A New Nation (Part 2) Flashcards
Stamp Act
Parliament’s 1765 requirement that revenue stamps be affixed to all colonial printed matter, documents, and playing cards; the Stamp Act Congress met to formulate a response, and the act was repealed the following year.
virtual representation
The idea that the American colonies, although they had no actual representative in Parliament, were “virtually” represented by all members of Parliament.
writs of assistance
One of the colonies’ main complaints against Britain; the writs allowed unlimited search warrants without cause to look for evidence of smuggling.
Sugar Act
1764 decision by Parliament to tax refined sugar and many other colonial products.
No taxation without representation
The rallying cry of opponents to the 1765 Stamp Act. The slogan decried the colonists’ lack of representation in Parliament.
Committee of Correspondence
Group organized by Samuel Adams in retaliation for the Gaspée incident to address American grievances, assert American rights, and form a network of rebellion.
Sons of Liberty
Organizations formed by Samuel Adams, John Hancock, and other radicals in response to the Stamp Act.
Regulators
Groups of backcountry Carolina settlers who protested colonial policies.
Townshend Acts
1767 parliamentary measures (named for the chancellor of the Exchequer) that taxed tea and other commodities, and established a Board of Customs Commissioners and colonial vice-admiralty courts.
Boston Massacre
Clash between British soldiers and a Boston mob, March 5, 1770, in which five colonists were killed.
Crispus Attacks
During the Boston Massacre, the individual who was supposedly at the head of the crowd of hecklers and who baited the British troops.
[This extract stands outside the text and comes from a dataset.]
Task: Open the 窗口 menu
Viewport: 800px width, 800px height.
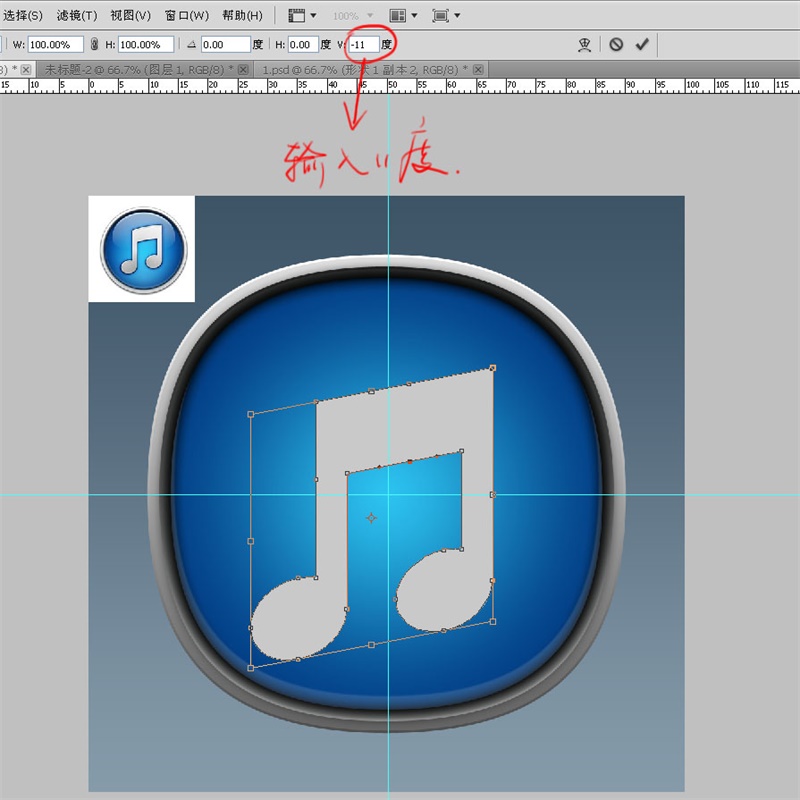Action: coord(186,16)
He was killed when the British troops fired on the crowd.
Boston Tea Party
The incident on December 16, 1773, in which the Sons of Liberty dumped hundreds of chests of tea into Boston Harbor to protest the Tea Act of 1773.
Intolerable Acts
Four parliamentary measures in reaction to the Boston Tea Party that forced payment for the tea, disallowed colonial trials of British soldiers, forced their quartering in private homes, and reduced the number of elected officials in Massachusetts.
Continental Congress
First meeting of representatives of the colonies, held in Philadelphia in 1774 to formulate actions against British policies; in the Second Continental Congress (1775–1789), the colonial representatives conducted the war and adopted the Declaration of Independence and the Articles of Confederation.
Battle of Lexington and Concord
The first shots fired in the Revolutionary War, on April 19, 1775, near Boston; approximately 100 minutemen and 250 British soldiers were killed.
Battle of Bunker Hill
First major battle of the Revolutionary War; it actually took place at nearby Breed’s Hill, Massachusetts, on June 17, 1775.
Continental army
Army authorized by the Continental Congress in 1775 to fight the British; commanded by General George Washington.
Lord Dunmore’s proclamation
A proclamation issued in 1775 by the earl of Dunmore, the British governor of Virginia, that offered freedom to any slave who fought for the king against the rebelling colonists.
Common Sense
A pamphlet anonymously written by Thomas Paine in January 1776 that attacked the English principles of hereditary rule and monarchical government.
Declaration of Independence
Document adopted on July 4, 1776, that made the break with Britain official; drafted by a committee of the Second Continental Congress, including principal writer Thomas Jefferson.
Hessians
German soldiers, most from Hesse-Cassel principality (hence, the name), paid to fight for the British in the Revolutionary War.
Battle of Saratoga
Major defeat of British general John Burgoyne and more than 5,000 British troops at Saratoga, New York, on October 17, 1777.
Benedict Arnold
A traitorous American commander who planned to sell out the American garrison at West Point to the British. His plot was discovered before it could be executed and he joined the British army.
Battle of Yorktown
Last battle of the Revolutionary War; General Lord Charles Cornwallis along with over 7,000 British troops surrendered at Yorktown, Virginia, on October 17, 1781.
Treaty of Paris
Signed on September 3, 1783, the treaty that ended the Revolutionary War, recognized American independence from Britain, established the border between Canada and the United States, fixed the western border at the Mississippi River, and ceded Florida to Spain.
republic
Representative political system in which citizens govern themselves by electing representatives, or legislators, to make key decisions on the citizens’ behalf.
suffrage
the right to vote
Bill for Establishing Religious Freedom
A Virginia law, drafted by Thomas Jefferson in 1777 and enacted in 1786, that guarantees freedom of, and from, religion.
inflation
An economic condition in which prices rise continuously.
free trade
The belief that economic development arises from the exchange of goods between different countries without governmental interference.
Loyalists
Colonists who remained loyal to Great Britain during the War of Independence.
Joseph Brant
The Mohawk leader who led the Iroquois against the Americans in the Revolutionary War.
abolition
Social movement of the pre–Civil War era that advocated the immediate emancipation of the slaves and their incorporation into American society as equal citizens.